A HEAVILY-BURDENED FUTURE

As the transition to ICD-10 continues to get pushed back—either by federal agencies or Congress—it becomes increasingly difficult to operate a healthcare business. It seems as if this mandate has become a symbol for how the industry is currently feeling—lots of waiting and more confusion from multi-million dollar institutions that have a whole host of things to be concerned about, while often pleading for more direction.

It’s an unprecedented time in healthcare right now, and CIOs are feeling the heat. Statistics say that a CIO’s responsibilities have increased, in terms of both scope and complexity, by 25 percent to 50 percent since the passage of HITECH. One such CIO, McCleese, says he isn’t seeing any easing in the near future. “We have been [going] all out for three years getting everything in place, and now folks are getting tired. They’re saying they don’t want to do all of this anymore, that it’s getting to be way too much,” he says. “We recently had a 60-year old surgeon who said, ‘Frankly, I don’t want to do this, I’m going to retire.’ We anticipated him with us for six or seven more years. It’s a loss, and the question is, Are we pushing people like that out of the business?”

McCleese adds that regardless of age or experience, those physicians who see the big picture will be the ones who are likely to buy in, but those who can’t see it won’t buy in. He tells the story of a surgeon from a few years ago who was looking at software and talking about how you can see what happened to the patient as they moved through the transition of care. The surgeon said, “I don’t care what happens to him in primary care. I’m only interested in taking care of him when he is my patient in surgery.” Clearly, some providers are still not seeing the full continuum of care affecting what they do in any specific point in time for their patient, McCleese says. “From an executive standpoint, we need to keep providing education, because doctors need to understand that what they do has an effect on the entire continuum of care for that patient.”

Not only are providers facing simultaneous challenges when it comes to federal mandates, but nothing is really aligned properly, adds Samarth.
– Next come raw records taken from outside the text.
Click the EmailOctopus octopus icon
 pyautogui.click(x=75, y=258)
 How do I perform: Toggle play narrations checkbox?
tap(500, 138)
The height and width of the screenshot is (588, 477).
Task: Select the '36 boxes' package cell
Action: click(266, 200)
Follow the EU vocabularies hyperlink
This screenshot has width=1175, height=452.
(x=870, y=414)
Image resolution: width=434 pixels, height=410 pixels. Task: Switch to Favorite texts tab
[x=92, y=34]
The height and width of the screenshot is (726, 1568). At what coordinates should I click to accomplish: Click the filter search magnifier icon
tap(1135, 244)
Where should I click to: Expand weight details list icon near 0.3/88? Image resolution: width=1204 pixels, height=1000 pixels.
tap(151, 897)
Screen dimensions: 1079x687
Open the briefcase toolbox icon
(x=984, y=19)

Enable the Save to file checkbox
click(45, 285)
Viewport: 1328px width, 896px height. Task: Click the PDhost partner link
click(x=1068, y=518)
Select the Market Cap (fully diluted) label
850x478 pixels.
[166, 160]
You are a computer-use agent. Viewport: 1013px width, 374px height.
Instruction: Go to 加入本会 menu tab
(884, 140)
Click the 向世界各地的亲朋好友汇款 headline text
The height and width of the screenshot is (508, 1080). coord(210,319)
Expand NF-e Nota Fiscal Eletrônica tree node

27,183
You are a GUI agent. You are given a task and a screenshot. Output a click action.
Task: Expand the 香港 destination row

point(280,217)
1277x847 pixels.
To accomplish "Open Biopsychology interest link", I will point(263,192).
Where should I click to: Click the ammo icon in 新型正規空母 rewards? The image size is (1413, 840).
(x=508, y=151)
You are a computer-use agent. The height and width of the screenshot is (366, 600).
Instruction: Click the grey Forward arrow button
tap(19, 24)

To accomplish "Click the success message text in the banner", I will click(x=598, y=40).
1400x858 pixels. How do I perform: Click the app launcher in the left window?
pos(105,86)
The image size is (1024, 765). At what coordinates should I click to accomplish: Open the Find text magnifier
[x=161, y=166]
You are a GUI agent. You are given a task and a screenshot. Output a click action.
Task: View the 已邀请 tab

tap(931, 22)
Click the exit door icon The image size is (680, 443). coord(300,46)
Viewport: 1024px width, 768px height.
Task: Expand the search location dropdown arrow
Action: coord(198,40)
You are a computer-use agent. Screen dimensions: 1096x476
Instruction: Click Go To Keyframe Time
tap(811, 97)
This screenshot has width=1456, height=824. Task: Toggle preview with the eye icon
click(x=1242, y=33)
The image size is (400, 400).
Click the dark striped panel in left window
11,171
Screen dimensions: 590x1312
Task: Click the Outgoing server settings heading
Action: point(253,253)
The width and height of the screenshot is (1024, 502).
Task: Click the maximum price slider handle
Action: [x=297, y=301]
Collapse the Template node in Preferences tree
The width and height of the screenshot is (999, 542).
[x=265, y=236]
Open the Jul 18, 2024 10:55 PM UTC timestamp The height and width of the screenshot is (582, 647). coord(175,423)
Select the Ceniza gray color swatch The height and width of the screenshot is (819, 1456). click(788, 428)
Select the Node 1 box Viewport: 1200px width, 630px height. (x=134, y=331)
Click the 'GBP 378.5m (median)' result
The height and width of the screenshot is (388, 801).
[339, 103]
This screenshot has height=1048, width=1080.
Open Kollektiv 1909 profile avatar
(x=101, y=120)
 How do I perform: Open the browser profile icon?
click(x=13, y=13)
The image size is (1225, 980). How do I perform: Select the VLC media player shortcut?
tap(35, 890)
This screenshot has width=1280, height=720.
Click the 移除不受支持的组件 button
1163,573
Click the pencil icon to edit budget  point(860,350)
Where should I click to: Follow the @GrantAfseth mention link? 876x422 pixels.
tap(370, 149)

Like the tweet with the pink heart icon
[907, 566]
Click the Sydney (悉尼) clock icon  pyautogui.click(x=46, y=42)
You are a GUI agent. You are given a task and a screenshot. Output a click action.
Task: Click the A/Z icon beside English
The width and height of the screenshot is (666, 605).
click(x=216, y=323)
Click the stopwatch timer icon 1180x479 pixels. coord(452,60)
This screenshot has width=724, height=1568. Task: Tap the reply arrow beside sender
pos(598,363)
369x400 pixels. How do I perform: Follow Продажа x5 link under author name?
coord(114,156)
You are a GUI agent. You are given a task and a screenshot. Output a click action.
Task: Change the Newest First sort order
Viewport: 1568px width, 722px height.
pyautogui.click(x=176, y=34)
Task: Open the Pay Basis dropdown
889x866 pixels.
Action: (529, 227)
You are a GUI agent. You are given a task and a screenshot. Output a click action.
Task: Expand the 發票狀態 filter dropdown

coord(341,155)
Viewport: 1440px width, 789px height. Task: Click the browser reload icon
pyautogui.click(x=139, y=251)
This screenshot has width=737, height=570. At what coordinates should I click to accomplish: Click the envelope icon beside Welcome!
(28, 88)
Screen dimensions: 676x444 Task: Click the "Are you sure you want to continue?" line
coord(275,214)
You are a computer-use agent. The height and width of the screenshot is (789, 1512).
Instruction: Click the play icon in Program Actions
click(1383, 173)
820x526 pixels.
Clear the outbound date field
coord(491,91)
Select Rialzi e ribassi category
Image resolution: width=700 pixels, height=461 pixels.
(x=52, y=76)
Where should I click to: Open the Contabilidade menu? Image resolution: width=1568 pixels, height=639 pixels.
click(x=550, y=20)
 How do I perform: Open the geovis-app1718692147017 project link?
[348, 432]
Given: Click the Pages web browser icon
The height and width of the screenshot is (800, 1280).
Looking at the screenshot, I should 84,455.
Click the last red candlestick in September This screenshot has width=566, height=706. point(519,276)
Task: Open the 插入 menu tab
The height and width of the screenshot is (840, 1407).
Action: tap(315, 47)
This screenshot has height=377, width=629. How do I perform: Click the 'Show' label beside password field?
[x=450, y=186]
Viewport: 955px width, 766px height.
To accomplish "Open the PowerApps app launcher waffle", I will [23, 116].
There are different reporting needs for people in different years of meaningful use, different reporting for different ACOs, different reporting for different payers, reporting for your state and local public health departments, and you have national reporting and reporting for specific registries. “That’s just off the top of my head,” Samarth says. “There is no single measurement protocol to conform to. Are we seeing fewer measures? No, we’re adding, not subtracting.” And too many times, says Samarth, organizations are entirely dependent on one person to provide the expertise. “If that person were to leave the organization, who knows what would happen?”

Anita Samarth

When Branzell was asked if the burden will get any easier in the years to come, he was no more optimistic than Samarth or McCleese. “I would love to give you a hopeful answer, but the reality is that this is the new status quo. You will be in some form of implementation/change transition for probably a decade or decades to come,” he says. “People are working on three or four initiatives with competing resources that overlap, so it’s not realistic to expect downtime in any foreseeable future.”

The key to providers being providers is getting them involved on the front end in a different way within their organizations, Branzell continues. Goals and objectives need to be connected to improve the organization—whether that’s physician workflow, quality and safety, patient outcomes, or financial, define it on the front end and engage not just providers,  but nurses, pharmacists, therapists, etc., he says. “That way, we can see a benefit from the money and effort we are all putting in. But connectivity and transparency are the keys. I would much rather have providers as my allies on the front end then try to convince them that what someone put in on the back end is good for them.”